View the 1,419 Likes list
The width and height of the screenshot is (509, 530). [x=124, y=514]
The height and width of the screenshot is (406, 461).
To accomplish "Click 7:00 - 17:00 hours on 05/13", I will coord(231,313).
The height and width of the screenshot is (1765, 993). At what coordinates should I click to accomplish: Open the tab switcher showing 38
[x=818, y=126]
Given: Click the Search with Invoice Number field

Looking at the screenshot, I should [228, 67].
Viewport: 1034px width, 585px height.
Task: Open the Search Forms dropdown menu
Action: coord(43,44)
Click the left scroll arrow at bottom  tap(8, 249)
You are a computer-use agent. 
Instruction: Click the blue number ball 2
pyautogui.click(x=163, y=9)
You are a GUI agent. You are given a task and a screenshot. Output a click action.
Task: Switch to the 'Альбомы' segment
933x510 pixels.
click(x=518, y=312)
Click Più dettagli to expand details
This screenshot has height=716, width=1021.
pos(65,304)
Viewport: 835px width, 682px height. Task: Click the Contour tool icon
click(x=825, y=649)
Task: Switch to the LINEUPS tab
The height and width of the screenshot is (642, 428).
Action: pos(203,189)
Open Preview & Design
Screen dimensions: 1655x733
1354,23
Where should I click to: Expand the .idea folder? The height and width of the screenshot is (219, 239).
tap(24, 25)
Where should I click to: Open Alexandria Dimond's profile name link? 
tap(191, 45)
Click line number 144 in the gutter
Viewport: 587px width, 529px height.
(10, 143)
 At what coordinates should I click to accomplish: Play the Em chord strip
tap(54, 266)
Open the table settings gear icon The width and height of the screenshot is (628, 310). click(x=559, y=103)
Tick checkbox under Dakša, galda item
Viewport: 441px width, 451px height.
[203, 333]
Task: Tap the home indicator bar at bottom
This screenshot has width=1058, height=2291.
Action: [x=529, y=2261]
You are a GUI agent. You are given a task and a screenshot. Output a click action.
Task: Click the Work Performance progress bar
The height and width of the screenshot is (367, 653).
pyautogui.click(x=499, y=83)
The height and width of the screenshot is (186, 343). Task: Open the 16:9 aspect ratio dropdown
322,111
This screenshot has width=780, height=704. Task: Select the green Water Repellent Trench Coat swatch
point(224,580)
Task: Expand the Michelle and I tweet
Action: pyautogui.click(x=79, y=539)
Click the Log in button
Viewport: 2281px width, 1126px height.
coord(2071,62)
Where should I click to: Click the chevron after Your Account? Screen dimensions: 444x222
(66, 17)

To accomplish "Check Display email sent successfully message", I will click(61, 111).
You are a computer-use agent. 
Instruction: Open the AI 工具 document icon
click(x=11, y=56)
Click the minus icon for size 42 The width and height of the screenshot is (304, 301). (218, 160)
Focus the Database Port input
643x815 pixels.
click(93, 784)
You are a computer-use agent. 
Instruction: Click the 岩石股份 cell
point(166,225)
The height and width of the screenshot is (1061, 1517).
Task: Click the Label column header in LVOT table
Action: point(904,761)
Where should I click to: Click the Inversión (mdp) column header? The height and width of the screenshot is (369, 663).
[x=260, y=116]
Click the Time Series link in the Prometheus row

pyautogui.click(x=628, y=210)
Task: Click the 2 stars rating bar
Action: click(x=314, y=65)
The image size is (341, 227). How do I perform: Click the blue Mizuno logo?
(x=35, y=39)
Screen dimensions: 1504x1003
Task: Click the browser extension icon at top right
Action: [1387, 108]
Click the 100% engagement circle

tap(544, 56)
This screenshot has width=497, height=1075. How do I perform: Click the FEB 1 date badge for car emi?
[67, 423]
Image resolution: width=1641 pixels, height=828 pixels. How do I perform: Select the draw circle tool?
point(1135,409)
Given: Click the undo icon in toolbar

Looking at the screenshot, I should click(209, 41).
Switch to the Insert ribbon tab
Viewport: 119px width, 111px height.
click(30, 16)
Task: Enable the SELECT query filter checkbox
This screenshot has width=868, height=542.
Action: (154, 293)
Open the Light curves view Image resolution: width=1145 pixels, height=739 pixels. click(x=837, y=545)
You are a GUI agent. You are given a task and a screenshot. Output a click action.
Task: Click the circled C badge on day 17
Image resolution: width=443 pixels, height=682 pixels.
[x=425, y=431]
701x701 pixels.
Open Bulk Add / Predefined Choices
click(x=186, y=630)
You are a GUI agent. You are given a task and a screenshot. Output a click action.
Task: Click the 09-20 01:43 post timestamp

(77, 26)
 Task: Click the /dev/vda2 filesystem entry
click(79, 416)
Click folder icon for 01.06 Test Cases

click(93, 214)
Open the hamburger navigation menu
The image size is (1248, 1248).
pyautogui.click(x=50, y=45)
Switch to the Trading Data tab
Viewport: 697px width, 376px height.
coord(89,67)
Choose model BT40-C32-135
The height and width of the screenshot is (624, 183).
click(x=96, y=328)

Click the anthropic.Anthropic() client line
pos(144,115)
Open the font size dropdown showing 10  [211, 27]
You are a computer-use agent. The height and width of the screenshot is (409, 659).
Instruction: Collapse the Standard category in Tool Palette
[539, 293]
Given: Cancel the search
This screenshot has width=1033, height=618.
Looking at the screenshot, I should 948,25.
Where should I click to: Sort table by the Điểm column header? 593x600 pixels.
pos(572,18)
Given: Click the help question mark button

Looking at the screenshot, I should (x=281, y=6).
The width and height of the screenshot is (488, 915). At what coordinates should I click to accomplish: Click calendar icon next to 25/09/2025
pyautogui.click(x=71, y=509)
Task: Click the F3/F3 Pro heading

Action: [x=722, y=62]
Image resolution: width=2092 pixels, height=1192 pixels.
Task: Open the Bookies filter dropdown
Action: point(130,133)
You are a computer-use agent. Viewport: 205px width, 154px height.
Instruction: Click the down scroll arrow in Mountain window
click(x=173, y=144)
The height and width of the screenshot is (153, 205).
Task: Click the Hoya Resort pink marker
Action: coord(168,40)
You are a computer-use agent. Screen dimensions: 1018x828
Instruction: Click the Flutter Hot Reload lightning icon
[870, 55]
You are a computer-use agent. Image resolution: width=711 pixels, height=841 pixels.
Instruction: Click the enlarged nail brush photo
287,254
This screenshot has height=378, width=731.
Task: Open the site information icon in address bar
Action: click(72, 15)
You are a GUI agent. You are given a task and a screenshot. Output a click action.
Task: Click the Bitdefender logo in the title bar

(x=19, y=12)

What is expected
What you should produce is an exact retyping of every line above.

Reply to the exercise
View the 1,419 Likes list
The width and height of the screenshot is (509, 530). [x=124, y=514]
The height and width of the screenshot is (406, 461).
To accomplish "Click 7:00 - 17:00 hours on 05/13", I will coord(231,313).
The height and width of the screenshot is (1765, 993). At what coordinates should I click to accomplish: Open the tab switcher showing 38
[x=818, y=126]
Given: Click the Search with Invoice Number field

Looking at the screenshot, I should [228, 67].
Viewport: 1034px width, 585px height.
Task: Open the Search Forms dropdown menu
Action: coord(43,44)
Click the left scroll arrow at bottom  tap(8, 249)
You are a computer-use agent. 
Instruction: Click the blue number ball 2
pyautogui.click(x=163, y=9)
You are a GUI agent. You are given a task and a screenshot. Output a click action.
Task: Switch to the 'Альбомы' segment
933x510 pixels.
click(x=518, y=312)
Click Più dettagli to expand details
This screenshot has height=716, width=1021.
pos(65,304)
Viewport: 835px width, 682px height. Task: Click the Contour tool icon
click(x=825, y=649)
Task: Switch to the LINEUPS tab
The height and width of the screenshot is (642, 428).
Action: pos(203,189)
Open Preview & Design
Screen dimensions: 1655x733
1354,23
Where should I click to: Expand the .idea folder? The height and width of the screenshot is (219, 239).
tap(24, 25)
Where should I click to: Open Alexandria Dimond's profile name link? 
tap(191, 45)
Click line number 144 in the gutter
Viewport: 587px width, 529px height.
(10, 143)
 At what coordinates should I click to accomplish: Play the Em chord strip
tap(54, 266)
Open the table settings gear icon The width and height of the screenshot is (628, 310). click(x=559, y=103)
Tick checkbox under Dakša, galda item
Viewport: 441px width, 451px height.
[203, 333]
Task: Tap the home indicator bar at bottom
This screenshot has width=1058, height=2291.
Action: [x=529, y=2261]
You are a GUI agent. You are given a task and a screenshot. Output a click action.
Task: Click the Work Performance progress bar
The height and width of the screenshot is (367, 653).
pyautogui.click(x=499, y=83)
The height and width of the screenshot is (186, 343). Task: Open the 16:9 aspect ratio dropdown
322,111
This screenshot has width=780, height=704. Task: Select the green Water Repellent Trench Coat swatch
point(224,580)
Task: Expand the Michelle and I tweet
Action: pyautogui.click(x=79, y=539)
Click the Log in button
Viewport: 2281px width, 1126px height.
coord(2071,62)
Where should I click to: Click the chevron after Your Account? Screen dimensions: 444x222
(66, 17)

To accomplish "Check Display email sent successfully message", I will click(61, 111).
You are a computer-use agent. 
Instruction: Open the AI 工具 document icon
click(x=11, y=56)
Click the minus icon for size 42 The width and height of the screenshot is (304, 301). (218, 160)
Focus the Database Port input
643x815 pixels.
click(93, 784)
You are a computer-use agent. 
Instruction: Click the 岩石股份 cell
point(166,225)
The height and width of the screenshot is (1061, 1517).
Task: Click the Label column header in LVOT table
Action: point(904,761)
Where should I click to: Click the Inversión (mdp) column header? The height and width of the screenshot is (369, 663).
[x=260, y=116]
Click the Time Series link in the Prometheus row

pyautogui.click(x=628, y=210)
Task: Click the 2 stars rating bar
Action: click(x=314, y=65)
The image size is (341, 227). How do I perform: Click the blue Mizuno logo?
(x=35, y=39)
Screen dimensions: 1504x1003
Task: Click the browser extension icon at top right
Action: [1387, 108]
Click the 100% engagement circle

tap(544, 56)
This screenshot has width=497, height=1075. How do I perform: Click the FEB 1 date badge for car emi?
[67, 423]
Image resolution: width=1641 pixels, height=828 pixels. How do I perform: Select the draw circle tool?
point(1135,409)
Given: Click the undo icon in toolbar

Looking at the screenshot, I should click(209, 41).
Switch to the Insert ribbon tab
Viewport: 119px width, 111px height.
click(30, 16)
Task: Enable the SELECT query filter checkbox
This screenshot has width=868, height=542.
Action: (154, 293)
Open the Light curves view Image resolution: width=1145 pixels, height=739 pixels. click(x=837, y=545)
You are a GUI agent. You are given a task and a screenshot. Output a click action.
Task: Click the circled C badge on day 17
Image resolution: width=443 pixels, height=682 pixels.
[x=425, y=431]
701x701 pixels.
Open Bulk Add / Predefined Choices
click(x=186, y=630)
You are a GUI agent. You are given a task and a screenshot. Output a click action.
Task: Click the 09-20 01:43 post timestamp

(77, 26)
 Task: Click the /dev/vda2 filesystem entry
click(79, 416)
Click folder icon for 01.06 Test Cases

click(93, 214)
Open the hamburger navigation menu
The image size is (1248, 1248).
pyautogui.click(x=50, y=45)
Switch to the Trading Data tab
Viewport: 697px width, 376px height.
coord(89,67)
Choose model BT40-C32-135
The height and width of the screenshot is (624, 183).
click(x=96, y=328)

Click the anthropic.Anthropic() client line
pos(144,115)
Open the font size dropdown showing 10  [211, 27]
You are a computer-use agent. The height and width of the screenshot is (409, 659).
Instruction: Collapse the Standard category in Tool Palette
[539, 293]
Given: Cancel the search
This screenshot has width=1033, height=618.
Looking at the screenshot, I should 948,25.
Where should I click to: Sort table by the Điểm column header? 593x600 pixels.
pos(572,18)
Given: Click the help question mark button

Looking at the screenshot, I should (x=281, y=6).
The width and height of the screenshot is (488, 915). At what coordinates should I click to accomplish: Click calendar icon next to 25/09/2025
pyautogui.click(x=71, y=509)
Task: Click the F3/F3 Pro heading

Action: [x=722, y=62]
Image resolution: width=2092 pixels, height=1192 pixels.
Task: Open the Bookies filter dropdown
Action: point(130,133)
You are a computer-use agent. Viewport: 205px width, 154px height.
Instruction: Click the down scroll arrow in Mountain window
click(x=173, y=144)
The height and width of the screenshot is (153, 205).
Task: Click the Hoya Resort pink marker
Action: coord(168,40)
You are a computer-use agent. Screen dimensions: 1018x828
Instruction: Click the Flutter Hot Reload lightning icon
[870, 55]
You are a computer-use agent. Image resolution: width=711 pixels, height=841 pixels.
Instruction: Click the enlarged nail brush photo
287,254
This screenshot has height=378, width=731.
Task: Open the site information icon in address bar
Action: click(72, 15)
You are a GUI agent. You are given a task and a screenshot. Output a click action.
Task: Click the Bitdefender logo in the title bar

(x=19, y=12)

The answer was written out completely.